------ ENTRIES SUPPLIED ------
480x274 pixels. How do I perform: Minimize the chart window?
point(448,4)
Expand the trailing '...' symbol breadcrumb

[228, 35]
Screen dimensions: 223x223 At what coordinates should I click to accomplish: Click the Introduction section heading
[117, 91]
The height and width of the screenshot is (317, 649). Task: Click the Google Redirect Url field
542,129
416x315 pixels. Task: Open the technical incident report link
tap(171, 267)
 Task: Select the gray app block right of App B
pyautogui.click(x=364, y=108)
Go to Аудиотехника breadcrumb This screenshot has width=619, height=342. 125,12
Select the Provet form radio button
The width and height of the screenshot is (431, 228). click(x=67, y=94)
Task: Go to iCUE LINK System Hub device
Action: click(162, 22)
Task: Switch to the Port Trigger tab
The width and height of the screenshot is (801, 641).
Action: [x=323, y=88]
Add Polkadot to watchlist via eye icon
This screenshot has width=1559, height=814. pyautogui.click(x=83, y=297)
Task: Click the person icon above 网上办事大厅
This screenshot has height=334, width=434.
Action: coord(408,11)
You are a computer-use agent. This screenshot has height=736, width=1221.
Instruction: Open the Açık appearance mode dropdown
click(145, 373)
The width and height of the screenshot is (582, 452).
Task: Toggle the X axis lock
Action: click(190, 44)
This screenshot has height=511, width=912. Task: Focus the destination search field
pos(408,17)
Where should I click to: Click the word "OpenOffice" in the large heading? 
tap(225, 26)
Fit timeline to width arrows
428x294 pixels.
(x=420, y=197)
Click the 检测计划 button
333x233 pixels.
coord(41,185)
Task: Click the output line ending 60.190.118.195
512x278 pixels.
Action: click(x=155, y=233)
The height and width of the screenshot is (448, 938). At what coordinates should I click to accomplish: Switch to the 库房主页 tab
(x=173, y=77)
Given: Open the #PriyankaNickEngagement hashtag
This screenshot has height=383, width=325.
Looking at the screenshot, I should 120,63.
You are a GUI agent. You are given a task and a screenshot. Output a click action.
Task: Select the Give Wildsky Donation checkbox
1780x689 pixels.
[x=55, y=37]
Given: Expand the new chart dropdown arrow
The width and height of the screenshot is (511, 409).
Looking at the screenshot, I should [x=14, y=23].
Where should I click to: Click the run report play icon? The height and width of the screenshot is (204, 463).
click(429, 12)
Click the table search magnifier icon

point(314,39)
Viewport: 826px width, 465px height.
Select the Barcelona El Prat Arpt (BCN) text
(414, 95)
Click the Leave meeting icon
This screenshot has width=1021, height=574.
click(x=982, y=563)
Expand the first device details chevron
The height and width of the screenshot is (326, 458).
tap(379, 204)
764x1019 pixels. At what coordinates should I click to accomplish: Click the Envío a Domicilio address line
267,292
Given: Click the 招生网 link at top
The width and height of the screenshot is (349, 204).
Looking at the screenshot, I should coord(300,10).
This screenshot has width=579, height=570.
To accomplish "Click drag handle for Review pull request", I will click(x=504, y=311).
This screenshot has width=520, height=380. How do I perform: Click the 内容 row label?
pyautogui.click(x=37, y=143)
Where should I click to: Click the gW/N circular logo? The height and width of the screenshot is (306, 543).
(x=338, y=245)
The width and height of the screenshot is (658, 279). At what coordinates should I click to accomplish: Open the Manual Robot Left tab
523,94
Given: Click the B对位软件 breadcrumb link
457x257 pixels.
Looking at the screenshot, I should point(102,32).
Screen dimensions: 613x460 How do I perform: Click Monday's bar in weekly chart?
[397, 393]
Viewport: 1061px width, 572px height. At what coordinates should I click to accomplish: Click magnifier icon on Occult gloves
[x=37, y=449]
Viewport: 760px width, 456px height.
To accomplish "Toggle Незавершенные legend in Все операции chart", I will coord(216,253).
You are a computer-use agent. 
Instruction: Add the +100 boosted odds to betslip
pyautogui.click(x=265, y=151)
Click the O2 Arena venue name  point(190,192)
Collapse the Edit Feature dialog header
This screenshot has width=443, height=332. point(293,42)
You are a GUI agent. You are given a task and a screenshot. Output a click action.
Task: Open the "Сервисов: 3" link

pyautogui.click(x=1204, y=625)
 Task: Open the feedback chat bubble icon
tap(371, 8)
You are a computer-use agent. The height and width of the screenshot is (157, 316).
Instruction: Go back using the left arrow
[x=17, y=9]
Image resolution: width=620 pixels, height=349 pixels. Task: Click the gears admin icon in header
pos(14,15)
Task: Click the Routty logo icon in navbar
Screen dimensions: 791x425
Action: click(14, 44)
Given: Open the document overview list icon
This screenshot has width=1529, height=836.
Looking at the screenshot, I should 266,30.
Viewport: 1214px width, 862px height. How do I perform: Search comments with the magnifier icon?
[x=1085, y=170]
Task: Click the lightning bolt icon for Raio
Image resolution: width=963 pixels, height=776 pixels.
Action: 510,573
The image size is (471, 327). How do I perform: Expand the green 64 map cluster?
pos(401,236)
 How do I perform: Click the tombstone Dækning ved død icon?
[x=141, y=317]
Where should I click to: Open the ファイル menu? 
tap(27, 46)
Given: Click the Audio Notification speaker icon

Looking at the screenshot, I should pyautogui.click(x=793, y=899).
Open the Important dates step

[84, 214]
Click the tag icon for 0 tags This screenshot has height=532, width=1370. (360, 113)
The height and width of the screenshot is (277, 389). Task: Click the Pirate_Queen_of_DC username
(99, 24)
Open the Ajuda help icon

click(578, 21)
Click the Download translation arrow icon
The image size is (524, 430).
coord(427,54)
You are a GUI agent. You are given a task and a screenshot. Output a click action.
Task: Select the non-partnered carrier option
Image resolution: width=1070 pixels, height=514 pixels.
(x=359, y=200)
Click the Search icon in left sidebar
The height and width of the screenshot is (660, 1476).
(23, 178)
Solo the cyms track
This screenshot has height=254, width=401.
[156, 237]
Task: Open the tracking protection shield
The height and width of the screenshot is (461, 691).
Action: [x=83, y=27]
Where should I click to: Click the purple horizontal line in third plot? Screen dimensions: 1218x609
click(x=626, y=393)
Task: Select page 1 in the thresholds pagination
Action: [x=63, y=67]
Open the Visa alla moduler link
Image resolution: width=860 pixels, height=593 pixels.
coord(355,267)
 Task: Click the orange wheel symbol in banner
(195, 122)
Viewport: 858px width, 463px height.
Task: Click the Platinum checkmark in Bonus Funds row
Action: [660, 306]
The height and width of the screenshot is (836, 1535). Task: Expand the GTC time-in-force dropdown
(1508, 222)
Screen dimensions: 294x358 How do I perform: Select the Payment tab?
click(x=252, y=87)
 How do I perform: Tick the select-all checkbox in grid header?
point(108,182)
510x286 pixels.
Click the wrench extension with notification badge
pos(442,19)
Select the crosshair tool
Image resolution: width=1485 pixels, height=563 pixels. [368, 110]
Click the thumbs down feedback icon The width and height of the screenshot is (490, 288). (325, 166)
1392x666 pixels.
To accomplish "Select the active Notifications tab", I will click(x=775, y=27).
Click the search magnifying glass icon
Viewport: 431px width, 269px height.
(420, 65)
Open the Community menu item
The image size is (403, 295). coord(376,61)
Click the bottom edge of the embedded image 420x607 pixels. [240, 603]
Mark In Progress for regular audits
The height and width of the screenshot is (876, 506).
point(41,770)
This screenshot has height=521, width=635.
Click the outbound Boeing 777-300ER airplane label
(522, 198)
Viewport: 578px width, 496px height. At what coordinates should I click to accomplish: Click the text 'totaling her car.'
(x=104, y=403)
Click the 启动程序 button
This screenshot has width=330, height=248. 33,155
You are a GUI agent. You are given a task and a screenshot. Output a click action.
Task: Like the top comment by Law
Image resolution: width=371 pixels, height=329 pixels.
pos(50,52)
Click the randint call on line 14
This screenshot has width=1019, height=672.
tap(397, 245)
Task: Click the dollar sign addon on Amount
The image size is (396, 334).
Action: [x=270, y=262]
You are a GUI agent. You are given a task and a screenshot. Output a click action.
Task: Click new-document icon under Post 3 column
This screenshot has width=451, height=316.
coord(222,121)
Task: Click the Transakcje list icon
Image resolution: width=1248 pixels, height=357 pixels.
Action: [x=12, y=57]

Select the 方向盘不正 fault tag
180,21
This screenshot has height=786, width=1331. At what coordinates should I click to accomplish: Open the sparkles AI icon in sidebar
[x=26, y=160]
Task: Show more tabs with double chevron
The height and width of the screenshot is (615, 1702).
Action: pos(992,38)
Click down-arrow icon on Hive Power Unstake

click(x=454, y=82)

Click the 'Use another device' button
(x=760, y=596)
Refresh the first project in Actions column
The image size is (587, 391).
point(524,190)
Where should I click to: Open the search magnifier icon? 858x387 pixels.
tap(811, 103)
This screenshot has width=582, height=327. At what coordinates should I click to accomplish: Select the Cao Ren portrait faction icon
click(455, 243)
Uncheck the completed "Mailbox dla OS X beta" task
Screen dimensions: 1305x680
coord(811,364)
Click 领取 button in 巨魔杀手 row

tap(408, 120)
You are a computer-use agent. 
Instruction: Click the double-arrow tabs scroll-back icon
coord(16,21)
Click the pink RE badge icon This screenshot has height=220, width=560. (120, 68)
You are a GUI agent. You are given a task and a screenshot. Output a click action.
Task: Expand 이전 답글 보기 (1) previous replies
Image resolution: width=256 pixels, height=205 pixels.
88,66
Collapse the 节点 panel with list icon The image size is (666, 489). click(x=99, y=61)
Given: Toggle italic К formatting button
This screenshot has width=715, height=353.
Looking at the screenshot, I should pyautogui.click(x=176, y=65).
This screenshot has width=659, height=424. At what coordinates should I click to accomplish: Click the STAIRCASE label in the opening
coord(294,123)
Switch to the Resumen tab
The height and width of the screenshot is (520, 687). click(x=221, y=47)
------
_BRIEF:_ Repeat exactly the lines of the listing above, from the one with "The width and height of the screenshot is (801, 641)." down to the one with "You are a computer-use agent. This"; both of those lines belong in the range.

_RESPONSE FOR THIS EXERCISE:_
The width and height of the screenshot is (801, 641).
Action: [x=323, y=88]
Add Polkadot to watchlist via eye icon
This screenshot has width=1559, height=814. pyautogui.click(x=83, y=297)
Task: Click the person icon above 网上办事大厅
This screenshot has height=334, width=434.
Action: coord(408,11)
You are a computer-use agent. This screenshot has height=736, width=1221.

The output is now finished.